Price made a strong run up and consolidates in a narrow range, buy a break through the high of the range.

Price made a strong move down and consolidates in a narrow range, buy a break through the low of the range.

I've never seen a 5-min intraday chart where these kinds of setups fail to occur and have expected follow through at least enough times in a given day to end up mildly profitable if you trade them.
 
Quote from HowardCohodas:

jack hershey,

You seemed to have hijacked my response to a paragraph from an earlier post to an end that I cannot fathom. I can't figure out what point you are trying to make or how it relates to the original paragraph.

__________________
Author - "These Seven Trading (Investing) Secrets Will Explode Your Account: All I Know About Trading (Investing) I Learned in Flight School"

You arent the first and certainly not the last-JH exists just like the exhaust from the CLS550 sport, just like poop after a nice dinner, just like a hangover after a good night out with friends etc etc etc I could make it a one page post but u get the drift....
 
Quote from NoDoji:

This is how easy it is for an average retail day trader to blow up while trading according to solid rules. You go long a $20 stock in an established uptrend with 2x leverage out of the 4x leverage you have available on your $50K trading account. Never risking more than 2% of your account on a trade, you place a .20 stop loss to protect your capital and are looking to capture a .40 profit as soon price makes an expected new high.

Suddenly trading is halted and very bad news is released. When trading resumes the best bid is $5.00, your stop loss triggers as a market order and you immediately lose $75K.

Good example - after watching the market like a hawk for over 5 years now only moves I have seen have been in direction of the setup-news followed the set up. Not saying it cant happen but imagine the opposite too making 75k in a day on a 50k account. Few years back i was short on a setup in AKAM and it was just a day trade that was in the money by about $1 and it dropped almost $5 in a heartbeat after they came out with earnings right in middle of the day-one happy camper -still remember it witha bright glow :) Too bad its only happened once while in the trade.
 
The simple answer.....you don't and you don't have to think about it...


Treat each trading day as the ONLY day......be grateful at the end of the day that you can do the same thing the next day....


And may the forces be with you...


NiN


P.S....I had a beautiful trade today.....then had my arse delivered to me ....and I did everything I was supposed to do...AAHHH!!!!

Tomorrow is another day....
 
Quote from jack hershey:
Here in ET when I hijack a thread I literally take it over and control all the thoughts of interest in that thread.
Interesting...
 
Quote from NoDoji:

This belief about having to adapt to changing markets over time as a day trader just makes no sense to me.

Quote from Redneck:

By the very nature of the way you trade - now

You are continually adapting – and with out consciously thinking about it... :)

Exactly my thought.
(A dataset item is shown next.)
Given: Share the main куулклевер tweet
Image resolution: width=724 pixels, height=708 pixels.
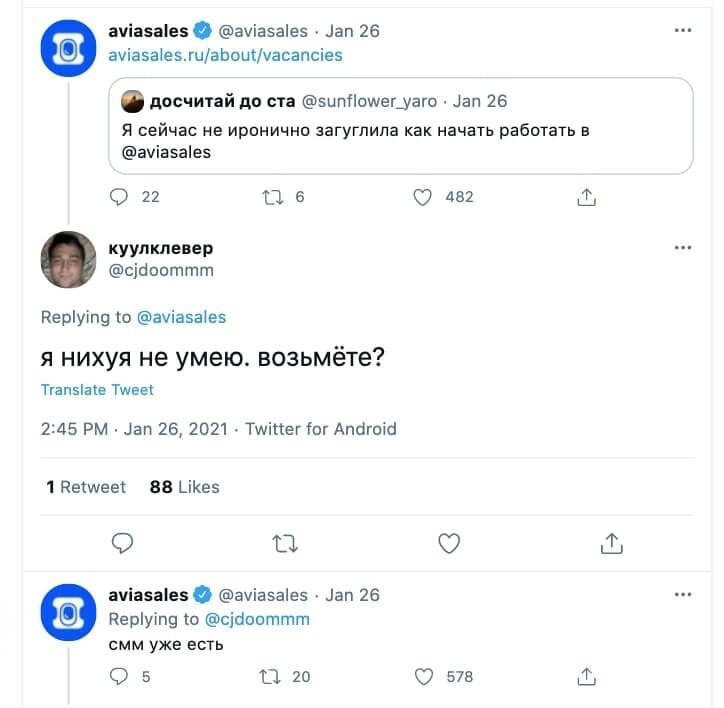Looking at the screenshot, I should tap(612, 543).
Good trading all.
 
Quote from GG1972:

Good example - after watching the market like a hawk for over 5 years now only moves I have seen have been in direction of the setup-news followed the set up. Not saying it cant happen but imagine the opposite too making 75k in a day on a 50k account. Few years back i was short on a setup in AKAM and it was just a day trade that was in the money by about $1 and it dropped almost $5 in a heartbeat after they came out with earnings right in middle of the day-one happy camper -still remember it witha bright glow :) Too bad its only happened once while in the trade.

Once in a while it happens. I often somewhat hedge some of my option plays and have often missed out on big moves like a $50 pop in GOOG. However last week, I took a 20k loss to get rid of option I had on AAPL and got out just in time for a 60K gain. I ended up with a 45K plus day. Certainly not my normal trading day, but it nice to once in a while not just "wish I had that stock" when a big move happens. :)
 
Quote from NoDoji:

This is how easy it is for an average retail day trader to blow up while trading according to solid rules. You go long a $20 stock in an established uptrend with 2x leverage out of the 4x leverage you have available on your $50K trading account. Never risking more than 2% of your account on a trade, you place a .20 stop loss to protect your capital and are looking to capture a .40 profit as soon price makes an expected new high.

Suddenly trading is halted and very bad news is released. When trading resumes the best bid is $5.00, your stop loss triggers as a market order and you immediately lose $75K.

This is why traders should restrict themselves to very liquid markets. Futures are ideal. Of course, you can still get caught in nasty moves, especially in the ags. A newbie with a 50k trading account could trade 2 ES in relative safety.

If folk insist on trading stocks when they are learning, at the very least they should avoid leverage. Don't get me started on people who gamble buying cheap call options close to expiry and then get a reg T call when they are assigned. That is another foolproof way to blow up. (and of course they then start to carp about how they thought options were "limited risk". Not funny.)
 
Quote from NoDoji:

This belief about having to adapt to changing markets over time as a day trader just makes no sense to me. I agree that you may need to switch gears from trading a strong intraday trend to trading a range or trending channel, but whether the market as a whole is in a strong bull, a strong bear or a consolidation range, the intraday moves on popular futures contracts and high volume stocks will always offer a few trades every day that produce basic price action follow through IMHO.

The adaptation is necessary if you wish to move trading beyond pattern recognition. Any instrument will behave in a distinct manner depending on what location it is in in the overall trend. I would suggest that one needs to spend at least 5 years with one of the futures contracts you mention to see most of the conditions. All of this filters down into intraday trading.

Anyone who just looks for patterns will have very mixed results. Double tops for example. People who base their trading around double tops will have had a very hard time in the recent conditions, and without understanding why. Equally those who play breakouts will be getting hurt if they are shorting. Similarly those who use oscillators.

In 2003/4 and 2008 again adaptations needed to be made due to volatility and range. The trading plan needs to incorporate how to deal with the special issues which those markets presented. First, risk management must be taken care of. This will necessitate a reduction in position size due to liquidity issues and ranges. Next, a plan must be laid for dealing with the reduced reaction times. Finally, the trader must understand when not to be frightened by the speed of movement. There were some vicious shake outs which could scare improperly developed traders.

The condition in April this year was very similar to summer of 2007, and unless a trader had been through the former they would be unlikely to spot the imminent collapse, given that most traders were getting used to the new bull market.

The education process takes decades, however I'd postulate that five years is enough to see the majority of what is required, and understand the locations in the largest timeframes. Five years is also enough to flush out chronic bulls, chronic bears, stubborn traders, and those who cannot handle fast markets (or very quiet markets, see overtrading).